REQUIREMENT: Output the data word for word. Begin at its first line and end at the line with "Select the Long Frock cell reading 34 – 35".

** DATA EXTRACT follows **

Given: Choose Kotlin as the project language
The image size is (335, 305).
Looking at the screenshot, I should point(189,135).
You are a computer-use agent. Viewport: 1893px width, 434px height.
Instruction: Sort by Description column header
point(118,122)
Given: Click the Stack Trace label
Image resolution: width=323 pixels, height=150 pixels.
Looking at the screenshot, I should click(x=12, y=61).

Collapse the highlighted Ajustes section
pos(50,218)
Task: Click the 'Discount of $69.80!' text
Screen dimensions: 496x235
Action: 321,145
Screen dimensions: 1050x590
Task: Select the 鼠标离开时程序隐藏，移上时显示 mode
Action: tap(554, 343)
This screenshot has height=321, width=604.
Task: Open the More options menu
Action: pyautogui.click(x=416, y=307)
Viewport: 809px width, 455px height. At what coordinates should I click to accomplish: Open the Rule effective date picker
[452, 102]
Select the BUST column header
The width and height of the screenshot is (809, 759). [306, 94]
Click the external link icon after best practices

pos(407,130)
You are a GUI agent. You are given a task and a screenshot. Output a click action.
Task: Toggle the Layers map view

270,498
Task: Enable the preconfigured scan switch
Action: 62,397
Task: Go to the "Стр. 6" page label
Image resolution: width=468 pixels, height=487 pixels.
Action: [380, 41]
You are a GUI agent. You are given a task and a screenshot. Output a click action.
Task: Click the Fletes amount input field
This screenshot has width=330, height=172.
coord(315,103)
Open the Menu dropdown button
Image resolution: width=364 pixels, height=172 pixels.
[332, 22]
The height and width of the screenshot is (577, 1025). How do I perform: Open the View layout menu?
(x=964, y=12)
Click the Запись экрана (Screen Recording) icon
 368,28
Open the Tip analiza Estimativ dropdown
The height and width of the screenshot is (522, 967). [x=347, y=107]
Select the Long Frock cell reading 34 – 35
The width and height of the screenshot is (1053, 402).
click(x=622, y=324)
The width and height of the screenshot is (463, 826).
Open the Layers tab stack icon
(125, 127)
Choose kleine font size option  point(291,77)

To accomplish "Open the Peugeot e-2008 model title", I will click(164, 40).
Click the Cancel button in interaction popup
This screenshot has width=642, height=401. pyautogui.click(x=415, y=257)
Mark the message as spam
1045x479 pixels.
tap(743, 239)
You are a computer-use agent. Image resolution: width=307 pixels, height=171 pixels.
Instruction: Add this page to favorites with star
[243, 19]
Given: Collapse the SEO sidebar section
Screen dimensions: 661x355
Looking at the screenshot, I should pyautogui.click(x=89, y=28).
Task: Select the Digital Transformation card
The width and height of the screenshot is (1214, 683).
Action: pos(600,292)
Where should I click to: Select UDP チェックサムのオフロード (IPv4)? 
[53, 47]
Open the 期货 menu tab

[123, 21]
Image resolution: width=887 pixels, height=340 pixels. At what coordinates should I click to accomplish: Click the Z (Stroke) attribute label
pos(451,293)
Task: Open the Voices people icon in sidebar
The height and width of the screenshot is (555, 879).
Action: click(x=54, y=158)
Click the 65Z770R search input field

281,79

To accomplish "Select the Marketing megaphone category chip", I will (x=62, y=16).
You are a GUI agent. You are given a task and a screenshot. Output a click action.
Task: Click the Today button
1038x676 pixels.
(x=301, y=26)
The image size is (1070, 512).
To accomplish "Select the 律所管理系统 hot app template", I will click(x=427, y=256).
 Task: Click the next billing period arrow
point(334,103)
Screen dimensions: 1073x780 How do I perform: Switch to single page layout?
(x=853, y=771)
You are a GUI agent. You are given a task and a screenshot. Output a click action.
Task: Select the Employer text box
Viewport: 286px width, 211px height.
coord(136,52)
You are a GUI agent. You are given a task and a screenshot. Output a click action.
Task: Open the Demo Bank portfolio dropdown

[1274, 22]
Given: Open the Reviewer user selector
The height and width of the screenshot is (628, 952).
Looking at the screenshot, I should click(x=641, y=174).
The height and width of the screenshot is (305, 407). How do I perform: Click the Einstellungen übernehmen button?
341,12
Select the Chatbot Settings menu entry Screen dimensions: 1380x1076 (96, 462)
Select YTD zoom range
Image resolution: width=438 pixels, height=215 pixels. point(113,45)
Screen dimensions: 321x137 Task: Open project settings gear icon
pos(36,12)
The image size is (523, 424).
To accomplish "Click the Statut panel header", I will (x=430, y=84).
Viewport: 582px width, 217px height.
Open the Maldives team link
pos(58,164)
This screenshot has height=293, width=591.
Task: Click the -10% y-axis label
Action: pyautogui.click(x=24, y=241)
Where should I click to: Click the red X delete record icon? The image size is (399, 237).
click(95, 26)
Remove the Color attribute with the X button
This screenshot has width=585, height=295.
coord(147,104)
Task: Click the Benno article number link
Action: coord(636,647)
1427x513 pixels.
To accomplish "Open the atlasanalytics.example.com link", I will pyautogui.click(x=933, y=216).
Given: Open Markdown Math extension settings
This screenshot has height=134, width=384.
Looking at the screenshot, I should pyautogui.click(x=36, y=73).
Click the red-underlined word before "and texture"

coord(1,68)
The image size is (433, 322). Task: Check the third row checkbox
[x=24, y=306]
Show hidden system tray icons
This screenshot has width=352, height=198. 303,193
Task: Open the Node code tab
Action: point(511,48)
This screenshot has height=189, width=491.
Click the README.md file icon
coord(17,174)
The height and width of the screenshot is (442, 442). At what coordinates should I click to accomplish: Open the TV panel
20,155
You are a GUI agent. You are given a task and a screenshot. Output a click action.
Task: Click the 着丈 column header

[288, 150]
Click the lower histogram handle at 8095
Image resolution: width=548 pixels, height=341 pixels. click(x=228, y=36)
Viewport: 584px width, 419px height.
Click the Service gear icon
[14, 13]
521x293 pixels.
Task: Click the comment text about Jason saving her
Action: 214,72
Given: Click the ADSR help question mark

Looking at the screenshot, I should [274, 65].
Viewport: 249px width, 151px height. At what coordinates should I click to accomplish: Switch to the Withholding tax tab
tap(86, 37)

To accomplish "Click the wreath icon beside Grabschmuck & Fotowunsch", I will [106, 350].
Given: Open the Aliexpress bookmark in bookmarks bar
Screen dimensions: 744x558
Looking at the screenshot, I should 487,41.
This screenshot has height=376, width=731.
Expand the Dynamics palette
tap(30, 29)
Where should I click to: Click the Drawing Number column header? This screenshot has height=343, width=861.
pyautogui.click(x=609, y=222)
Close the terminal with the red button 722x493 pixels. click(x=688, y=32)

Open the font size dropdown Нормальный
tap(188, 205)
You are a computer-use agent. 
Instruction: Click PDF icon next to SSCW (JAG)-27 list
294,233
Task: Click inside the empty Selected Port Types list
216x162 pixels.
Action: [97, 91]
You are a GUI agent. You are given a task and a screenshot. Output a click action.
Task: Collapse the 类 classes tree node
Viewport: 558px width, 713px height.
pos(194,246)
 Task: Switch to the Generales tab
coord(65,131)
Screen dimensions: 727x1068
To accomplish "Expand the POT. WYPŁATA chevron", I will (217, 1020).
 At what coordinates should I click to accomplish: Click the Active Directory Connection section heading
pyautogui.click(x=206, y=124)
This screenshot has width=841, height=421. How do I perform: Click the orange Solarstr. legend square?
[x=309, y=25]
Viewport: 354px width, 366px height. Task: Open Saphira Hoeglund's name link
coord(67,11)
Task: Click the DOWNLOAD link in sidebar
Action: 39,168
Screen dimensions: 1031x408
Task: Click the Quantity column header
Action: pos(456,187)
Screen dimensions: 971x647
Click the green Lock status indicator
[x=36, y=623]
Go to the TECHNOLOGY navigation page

** End of DATA EXTRACT **

EXERCISE RESPONSE:
Given: Choose Kotlin as the project language
The image size is (335, 305).
Looking at the screenshot, I should point(189,135).
You are a computer-use agent. Viewport: 1893px width, 434px height.
Instruction: Sort by Description column header
point(118,122)
Given: Click the Stack Trace label
Image resolution: width=323 pixels, height=150 pixels.
Looking at the screenshot, I should click(x=12, y=61).

Collapse the highlighted Ajustes section
pos(50,218)
Task: Click the 'Discount of $69.80!' text
Screen dimensions: 496x235
Action: 321,145
Screen dimensions: 1050x590
Task: Select the 鼠标离开时程序隐藏，移上时显示 mode
Action: tap(554, 343)
This screenshot has height=321, width=604.
Task: Open the More options menu
Action: pyautogui.click(x=416, y=307)
Viewport: 809px width, 455px height. At what coordinates should I click to accomplish: Open the Rule effective date picker
[452, 102]
Select the BUST column header
The width and height of the screenshot is (809, 759). [306, 94]
Click the external link icon after best practices

pos(407,130)
You are a GUI agent. You are given a task and a screenshot. Output a click action.
Task: Toggle the Layers map view

270,498
Task: Enable the preconfigured scan switch
Action: 62,397
Task: Go to the "Стр. 6" page label
Image resolution: width=468 pixels, height=487 pixels.
Action: [380, 41]
You are a GUI agent. You are given a task and a screenshot. Output a click action.
Task: Click the Fletes amount input field
This screenshot has width=330, height=172.
coord(315,103)
Open the Menu dropdown button
Image resolution: width=364 pixels, height=172 pixels.
[332, 22]
The height and width of the screenshot is (577, 1025). How do I perform: Open the View layout menu?
(x=964, y=12)
Click the Запись экрана (Screen Recording) icon
 368,28
Open the Tip analiza Estimativ dropdown
The height and width of the screenshot is (522, 967). [x=347, y=107]
Select the Long Frock cell reading 34 – 35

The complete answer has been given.